Classy hijack all the way there, thanks a lot.


----------



## jlandry (Jan 12, 2007)

Maybe I can overcome my cheeseburger addiction. Lawwwwd help meh!


----------



## Zipp0 (Aug 19, 2008)

Coolhand said:


> - for everyone else. I have a dream that one day I won't end up having to move EVERY Landis thread. Can you help me with that dream?


How can we help? Instead of moving an entire thread that was started obviously without any reference to doping, delete the post of the offender or move the post instead of the thread. Just about any thread in Pro Cycling could devolve into doping talk very easily.

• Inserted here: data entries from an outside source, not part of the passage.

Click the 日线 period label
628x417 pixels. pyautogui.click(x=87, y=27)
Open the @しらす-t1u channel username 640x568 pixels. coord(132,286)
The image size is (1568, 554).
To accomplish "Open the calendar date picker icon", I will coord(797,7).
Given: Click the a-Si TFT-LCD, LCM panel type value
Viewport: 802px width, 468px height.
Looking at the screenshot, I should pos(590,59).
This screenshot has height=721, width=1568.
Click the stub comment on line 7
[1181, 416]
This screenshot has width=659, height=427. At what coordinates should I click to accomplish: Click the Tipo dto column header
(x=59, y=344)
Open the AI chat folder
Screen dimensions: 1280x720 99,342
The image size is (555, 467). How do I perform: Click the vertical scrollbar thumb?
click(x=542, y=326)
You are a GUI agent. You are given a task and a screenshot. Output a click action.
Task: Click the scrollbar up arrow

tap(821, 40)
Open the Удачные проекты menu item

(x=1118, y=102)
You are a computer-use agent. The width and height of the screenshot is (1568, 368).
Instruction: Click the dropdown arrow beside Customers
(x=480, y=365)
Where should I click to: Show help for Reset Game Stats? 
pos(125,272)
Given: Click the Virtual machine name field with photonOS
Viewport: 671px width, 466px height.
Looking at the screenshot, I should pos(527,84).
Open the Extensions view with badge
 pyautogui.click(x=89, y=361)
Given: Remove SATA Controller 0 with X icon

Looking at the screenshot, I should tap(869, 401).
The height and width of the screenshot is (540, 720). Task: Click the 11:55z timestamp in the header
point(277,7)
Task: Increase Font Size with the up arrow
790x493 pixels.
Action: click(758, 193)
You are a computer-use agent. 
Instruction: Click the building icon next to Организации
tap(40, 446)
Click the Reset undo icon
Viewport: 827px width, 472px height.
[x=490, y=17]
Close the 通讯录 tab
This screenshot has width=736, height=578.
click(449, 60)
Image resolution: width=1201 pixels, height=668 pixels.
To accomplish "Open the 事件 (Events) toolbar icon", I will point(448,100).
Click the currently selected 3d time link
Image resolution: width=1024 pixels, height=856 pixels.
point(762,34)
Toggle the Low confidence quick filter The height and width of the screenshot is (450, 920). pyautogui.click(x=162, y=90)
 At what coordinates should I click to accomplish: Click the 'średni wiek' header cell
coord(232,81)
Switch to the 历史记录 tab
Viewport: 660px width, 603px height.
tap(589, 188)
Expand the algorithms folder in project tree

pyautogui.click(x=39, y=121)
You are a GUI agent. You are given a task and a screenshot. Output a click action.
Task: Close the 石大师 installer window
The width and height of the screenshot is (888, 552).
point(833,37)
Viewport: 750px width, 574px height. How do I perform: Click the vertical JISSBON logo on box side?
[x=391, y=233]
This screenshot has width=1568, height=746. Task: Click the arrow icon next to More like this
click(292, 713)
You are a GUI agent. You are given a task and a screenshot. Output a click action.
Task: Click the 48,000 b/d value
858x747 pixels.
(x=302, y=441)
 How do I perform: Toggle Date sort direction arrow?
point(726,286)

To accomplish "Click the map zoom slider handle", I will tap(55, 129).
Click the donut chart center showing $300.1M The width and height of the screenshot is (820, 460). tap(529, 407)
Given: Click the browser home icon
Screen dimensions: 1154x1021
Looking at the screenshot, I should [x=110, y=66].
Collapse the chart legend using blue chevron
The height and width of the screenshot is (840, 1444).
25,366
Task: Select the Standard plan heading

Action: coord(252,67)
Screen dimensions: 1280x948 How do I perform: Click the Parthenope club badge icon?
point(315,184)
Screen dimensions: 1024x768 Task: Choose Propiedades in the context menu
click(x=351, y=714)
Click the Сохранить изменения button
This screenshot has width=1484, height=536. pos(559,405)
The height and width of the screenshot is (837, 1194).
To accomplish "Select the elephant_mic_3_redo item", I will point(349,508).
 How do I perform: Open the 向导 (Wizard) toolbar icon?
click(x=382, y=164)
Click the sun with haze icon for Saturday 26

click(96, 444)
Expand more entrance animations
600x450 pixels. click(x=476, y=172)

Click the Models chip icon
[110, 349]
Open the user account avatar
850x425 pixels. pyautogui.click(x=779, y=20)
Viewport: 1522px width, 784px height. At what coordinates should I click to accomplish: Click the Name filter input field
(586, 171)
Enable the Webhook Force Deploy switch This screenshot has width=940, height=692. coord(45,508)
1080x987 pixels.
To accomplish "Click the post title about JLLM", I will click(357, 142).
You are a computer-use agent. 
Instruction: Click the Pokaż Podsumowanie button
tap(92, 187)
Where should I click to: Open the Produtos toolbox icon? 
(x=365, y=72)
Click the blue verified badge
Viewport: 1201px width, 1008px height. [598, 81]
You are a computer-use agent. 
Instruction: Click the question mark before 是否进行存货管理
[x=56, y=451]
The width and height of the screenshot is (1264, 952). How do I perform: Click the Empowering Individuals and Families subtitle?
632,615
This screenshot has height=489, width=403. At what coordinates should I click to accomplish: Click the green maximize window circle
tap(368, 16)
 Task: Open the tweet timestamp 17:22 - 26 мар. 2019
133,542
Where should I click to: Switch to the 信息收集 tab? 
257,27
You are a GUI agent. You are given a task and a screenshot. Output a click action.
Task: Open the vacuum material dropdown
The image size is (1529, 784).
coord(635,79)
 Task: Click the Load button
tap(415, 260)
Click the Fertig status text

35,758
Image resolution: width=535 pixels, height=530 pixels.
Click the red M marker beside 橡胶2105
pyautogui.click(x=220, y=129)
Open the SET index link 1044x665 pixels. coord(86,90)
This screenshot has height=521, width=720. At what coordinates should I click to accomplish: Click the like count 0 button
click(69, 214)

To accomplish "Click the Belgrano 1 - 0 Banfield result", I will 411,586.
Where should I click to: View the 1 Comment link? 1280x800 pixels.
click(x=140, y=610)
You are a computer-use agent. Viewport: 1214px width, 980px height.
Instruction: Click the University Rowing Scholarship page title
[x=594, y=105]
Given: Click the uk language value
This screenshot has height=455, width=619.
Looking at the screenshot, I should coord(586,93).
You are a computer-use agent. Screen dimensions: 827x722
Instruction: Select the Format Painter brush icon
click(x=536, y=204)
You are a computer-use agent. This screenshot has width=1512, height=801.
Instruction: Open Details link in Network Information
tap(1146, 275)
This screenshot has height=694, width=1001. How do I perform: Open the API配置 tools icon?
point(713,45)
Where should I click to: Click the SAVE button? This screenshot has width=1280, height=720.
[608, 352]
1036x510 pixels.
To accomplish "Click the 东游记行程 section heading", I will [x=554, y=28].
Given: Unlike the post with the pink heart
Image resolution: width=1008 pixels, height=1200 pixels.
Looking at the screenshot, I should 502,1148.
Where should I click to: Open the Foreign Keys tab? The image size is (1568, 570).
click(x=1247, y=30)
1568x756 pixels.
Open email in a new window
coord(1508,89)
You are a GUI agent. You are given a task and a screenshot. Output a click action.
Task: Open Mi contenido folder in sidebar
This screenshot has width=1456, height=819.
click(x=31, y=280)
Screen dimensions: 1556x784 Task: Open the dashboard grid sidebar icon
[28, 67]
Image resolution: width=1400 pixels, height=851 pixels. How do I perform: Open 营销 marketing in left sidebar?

Contador winning a race? Obviously he is doping.
Armstrong? Doper with undetectible methods
Any Race anywhere - Only a doper can win that race against all the other dopers

So why not just delete or move the offending post. Thread about doping - OK move them.....


----------



## California L33 (Jan 20, 2006)

Dwaynebarry said:


> They say adversity can bring out the best in some people, leaving aside the question of whether he doped or not, it's pretty clear in this case that adversity brought out the worse in Landis. He doesn't appear to be a "good" person. I don't hate him but I see very little that is admirable or even likable about him. Just because he rides a bike fast doesn't absolve him of being a decent human being.


I don't know what he's done other than continually proclaim his innocence. If guilty, then you're right, he's not a nice guy. If innocent, what would you have him do? Admit guilt for 'the good of cycling'? And it is a bit off point. One of the beauties of this sport is that you're judged by how fast you go. You don't get style points. You don't get personality points.


----------



## California L33 (Jan 20, 2006)

Zipp0 said:


> How can we help? Instead of moving an entire thread that was started obviously without any reference to doping, delete the post of the offender or move the post instead of the thread. Just about any thread in Pro Cycling could devolve into doping talk very easily.
> 
> Contador winning a race? Obviously he is doping.
> Armstrong? Doper with undetectible methods
> ...


Amen! I don't know why there's a separate doping forum. To shield those with delicate sensibilities who want to discuss the pure aspects of the sport? Maybe not every pro takes dope, but most of the doping discussions will involve pros. 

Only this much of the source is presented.